When you reach the line containing "Click Sign up with phone or email", please repeat it and every line after it exactly, through the end of the listing below, skipping pictures.

╭──

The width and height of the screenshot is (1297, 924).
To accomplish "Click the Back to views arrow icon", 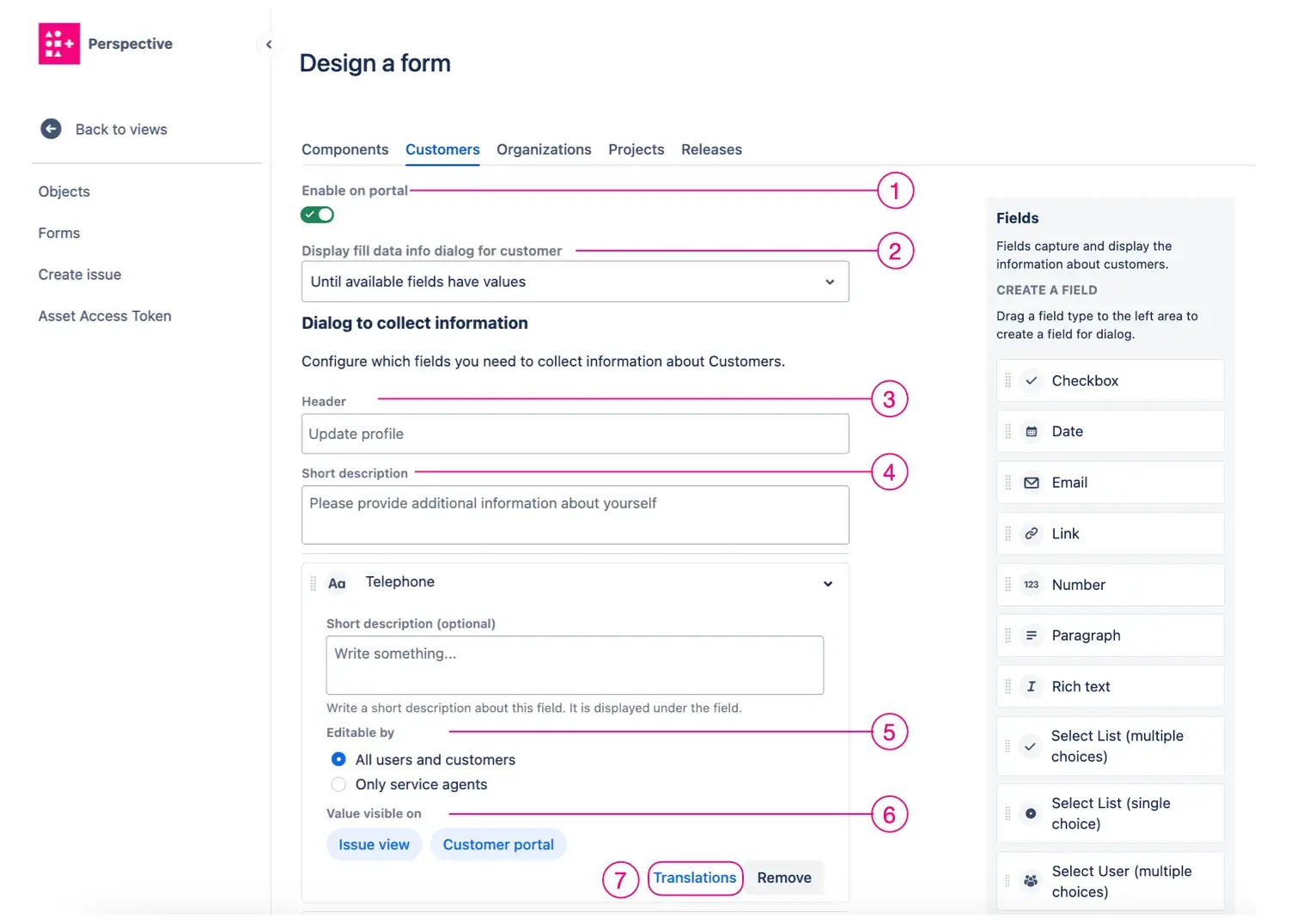I will click(x=51, y=129).
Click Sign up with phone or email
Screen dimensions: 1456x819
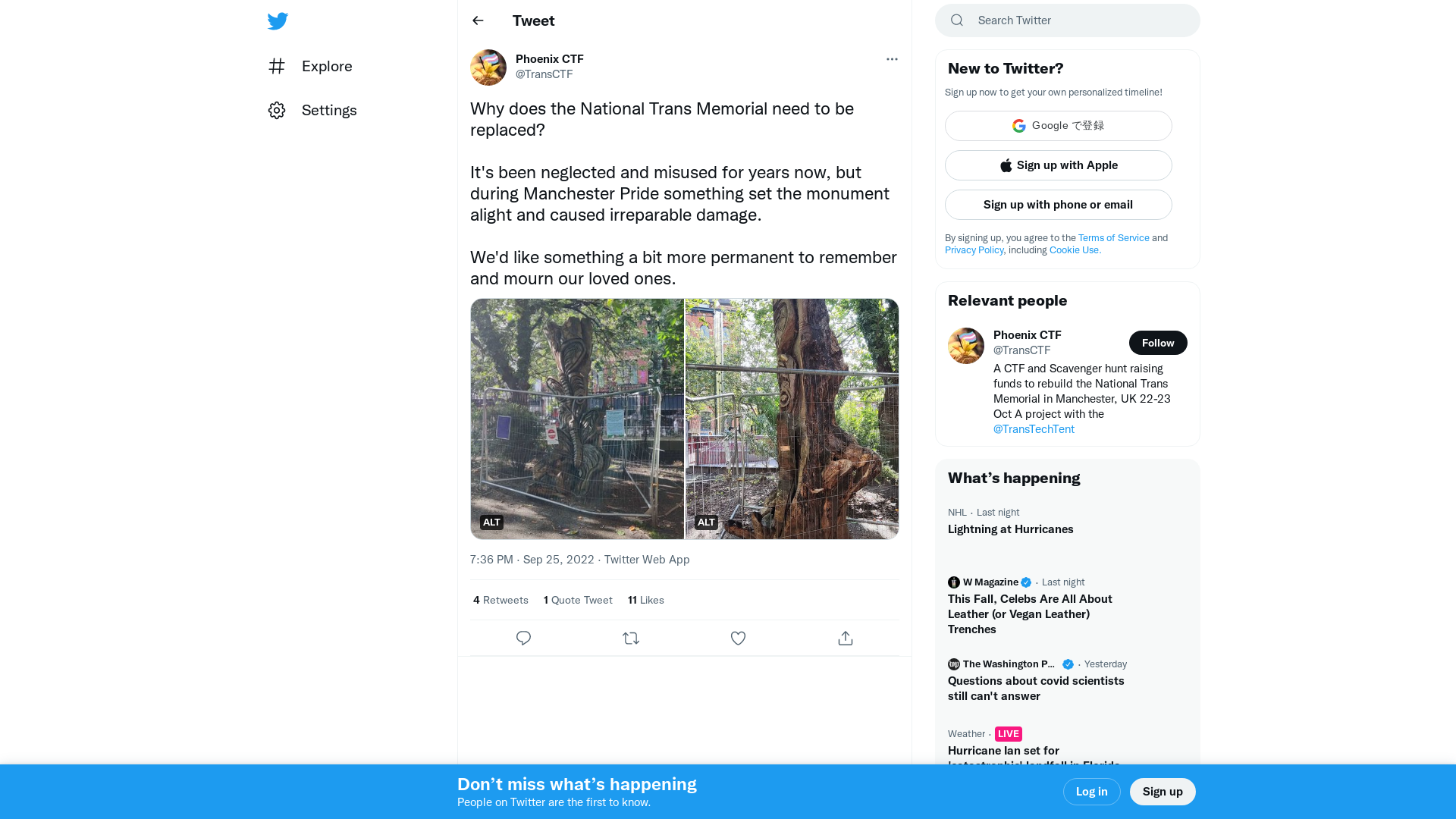pos(1058,205)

╰──

# WORKED SOLUTION
Click Sign up with phone or email
Screen dimensions: 1456x819
pos(1058,205)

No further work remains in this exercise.